**À faire**
Recopiez à l'identique tout ce qui va du début des enregistrements jusqu'à la ligne contenant « Action: (x=133, y=292) », cette ligne comprise.

**Données à traiter**
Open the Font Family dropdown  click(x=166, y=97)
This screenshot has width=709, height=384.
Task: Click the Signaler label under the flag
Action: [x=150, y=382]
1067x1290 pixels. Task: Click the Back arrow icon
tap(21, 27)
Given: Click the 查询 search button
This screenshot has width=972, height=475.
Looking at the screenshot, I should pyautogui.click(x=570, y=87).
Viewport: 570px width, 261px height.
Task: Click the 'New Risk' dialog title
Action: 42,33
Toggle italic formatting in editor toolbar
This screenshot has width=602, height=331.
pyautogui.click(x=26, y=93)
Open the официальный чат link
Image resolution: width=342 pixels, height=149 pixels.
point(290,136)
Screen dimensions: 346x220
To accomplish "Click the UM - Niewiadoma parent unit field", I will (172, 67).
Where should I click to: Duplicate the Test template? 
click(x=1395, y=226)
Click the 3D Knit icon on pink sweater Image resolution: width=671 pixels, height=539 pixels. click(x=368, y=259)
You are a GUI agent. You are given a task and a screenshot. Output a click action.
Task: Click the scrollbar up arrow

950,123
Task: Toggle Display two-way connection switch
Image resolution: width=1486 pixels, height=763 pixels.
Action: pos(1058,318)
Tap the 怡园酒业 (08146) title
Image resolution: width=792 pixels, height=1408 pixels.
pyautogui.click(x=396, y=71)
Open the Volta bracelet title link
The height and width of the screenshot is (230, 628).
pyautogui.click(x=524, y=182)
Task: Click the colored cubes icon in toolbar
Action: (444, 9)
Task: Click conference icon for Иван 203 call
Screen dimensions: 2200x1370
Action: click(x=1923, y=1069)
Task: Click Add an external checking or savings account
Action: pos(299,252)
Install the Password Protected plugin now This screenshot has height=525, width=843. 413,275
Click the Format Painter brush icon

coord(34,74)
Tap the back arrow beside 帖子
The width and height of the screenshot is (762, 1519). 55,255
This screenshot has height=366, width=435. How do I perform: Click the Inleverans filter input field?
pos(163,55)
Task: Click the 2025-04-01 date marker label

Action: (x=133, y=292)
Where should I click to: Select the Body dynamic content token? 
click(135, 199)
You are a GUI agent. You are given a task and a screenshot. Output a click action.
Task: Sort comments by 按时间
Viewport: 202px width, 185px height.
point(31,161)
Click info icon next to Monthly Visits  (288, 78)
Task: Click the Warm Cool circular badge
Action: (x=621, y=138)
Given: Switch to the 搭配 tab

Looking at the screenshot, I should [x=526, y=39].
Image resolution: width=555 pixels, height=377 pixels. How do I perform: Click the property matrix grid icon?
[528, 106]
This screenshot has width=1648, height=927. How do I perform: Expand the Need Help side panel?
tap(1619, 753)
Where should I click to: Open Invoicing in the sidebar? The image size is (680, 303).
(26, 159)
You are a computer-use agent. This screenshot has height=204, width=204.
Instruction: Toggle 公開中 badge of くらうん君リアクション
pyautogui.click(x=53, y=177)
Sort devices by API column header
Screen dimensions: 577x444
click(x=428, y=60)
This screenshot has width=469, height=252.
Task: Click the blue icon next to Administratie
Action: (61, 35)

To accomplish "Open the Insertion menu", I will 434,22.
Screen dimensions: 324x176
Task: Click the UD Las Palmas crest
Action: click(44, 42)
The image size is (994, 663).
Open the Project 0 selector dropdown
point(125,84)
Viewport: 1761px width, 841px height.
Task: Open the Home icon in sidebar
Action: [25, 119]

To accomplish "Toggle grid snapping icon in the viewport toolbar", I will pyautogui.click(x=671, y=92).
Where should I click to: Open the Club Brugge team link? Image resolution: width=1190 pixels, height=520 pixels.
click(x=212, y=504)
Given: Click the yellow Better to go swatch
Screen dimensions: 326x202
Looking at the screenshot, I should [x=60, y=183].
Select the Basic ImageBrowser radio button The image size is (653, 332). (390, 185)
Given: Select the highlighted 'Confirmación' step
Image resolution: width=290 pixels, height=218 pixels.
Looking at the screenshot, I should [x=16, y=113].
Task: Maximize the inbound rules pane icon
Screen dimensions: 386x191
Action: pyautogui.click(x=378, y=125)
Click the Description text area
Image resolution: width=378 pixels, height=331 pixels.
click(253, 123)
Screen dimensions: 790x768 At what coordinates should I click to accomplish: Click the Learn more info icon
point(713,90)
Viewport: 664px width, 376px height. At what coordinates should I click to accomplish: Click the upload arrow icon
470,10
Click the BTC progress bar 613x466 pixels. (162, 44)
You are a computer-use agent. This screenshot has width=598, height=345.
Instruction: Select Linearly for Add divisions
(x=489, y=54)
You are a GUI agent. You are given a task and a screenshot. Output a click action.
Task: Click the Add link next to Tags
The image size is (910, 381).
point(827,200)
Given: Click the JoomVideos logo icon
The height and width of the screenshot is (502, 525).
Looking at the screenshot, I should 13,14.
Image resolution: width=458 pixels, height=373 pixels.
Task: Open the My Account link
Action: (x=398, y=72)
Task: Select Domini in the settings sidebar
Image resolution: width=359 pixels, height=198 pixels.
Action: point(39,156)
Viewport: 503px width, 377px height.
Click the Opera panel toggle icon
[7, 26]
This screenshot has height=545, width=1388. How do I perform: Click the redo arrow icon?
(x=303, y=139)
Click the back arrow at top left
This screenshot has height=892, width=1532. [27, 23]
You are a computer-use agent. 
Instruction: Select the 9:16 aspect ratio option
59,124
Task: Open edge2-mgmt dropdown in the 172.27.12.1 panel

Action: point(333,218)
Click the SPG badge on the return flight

**Corrigé**
Open the Font Family dropdown  click(x=166, y=97)
This screenshot has width=709, height=384.
Task: Click the Signaler label under the flag
Action: [x=150, y=382]
1067x1290 pixels. Task: Click the Back arrow icon
tap(21, 27)
Given: Click the 查询 search button
This screenshot has width=972, height=475.
Looking at the screenshot, I should pyautogui.click(x=570, y=87).
Viewport: 570px width, 261px height.
Task: Click the 'New Risk' dialog title
Action: 42,33
Toggle italic formatting in editor toolbar
This screenshot has width=602, height=331.
pyautogui.click(x=26, y=93)
Open the официальный чат link
Image resolution: width=342 pixels, height=149 pixels.
point(290,136)
Screen dimensions: 346x220
To accomplish "Click the UM - Niewiadoma parent unit field", I will (172, 67).
Where should I click to: Duplicate the Test template? 
click(x=1395, y=226)
Click the 3D Knit icon on pink sweater Image resolution: width=671 pixels, height=539 pixels. click(x=368, y=259)
You are a GUI agent. You are given a task and a screenshot. Output a click action.
Task: Click the scrollbar up arrow

950,123
Task: Toggle Display two-way connection switch
Image resolution: width=1486 pixels, height=763 pixels.
Action: pos(1058,318)
Tap the 怡园酒业 (08146) title
Image resolution: width=792 pixels, height=1408 pixels.
pyautogui.click(x=396, y=71)
Open the Volta bracelet title link
The height and width of the screenshot is (230, 628).
pyautogui.click(x=524, y=182)
Task: Click the colored cubes icon in toolbar
Action: (444, 9)
Task: Click conference icon for Иван 203 call
Screen dimensions: 2200x1370
Action: click(x=1923, y=1069)
Task: Click Add an external checking or savings account
Action: pos(299,252)
Install the Password Protected plugin now This screenshot has height=525, width=843. 413,275
Click the Format Painter brush icon

coord(34,74)
Tap the back arrow beside 帖子
The width and height of the screenshot is (762, 1519). 55,255
This screenshot has height=366, width=435. How do I perform: Click the Inleverans filter input field?
pos(163,55)
Task: Click the 2025-04-01 date marker label

Action: (x=133, y=292)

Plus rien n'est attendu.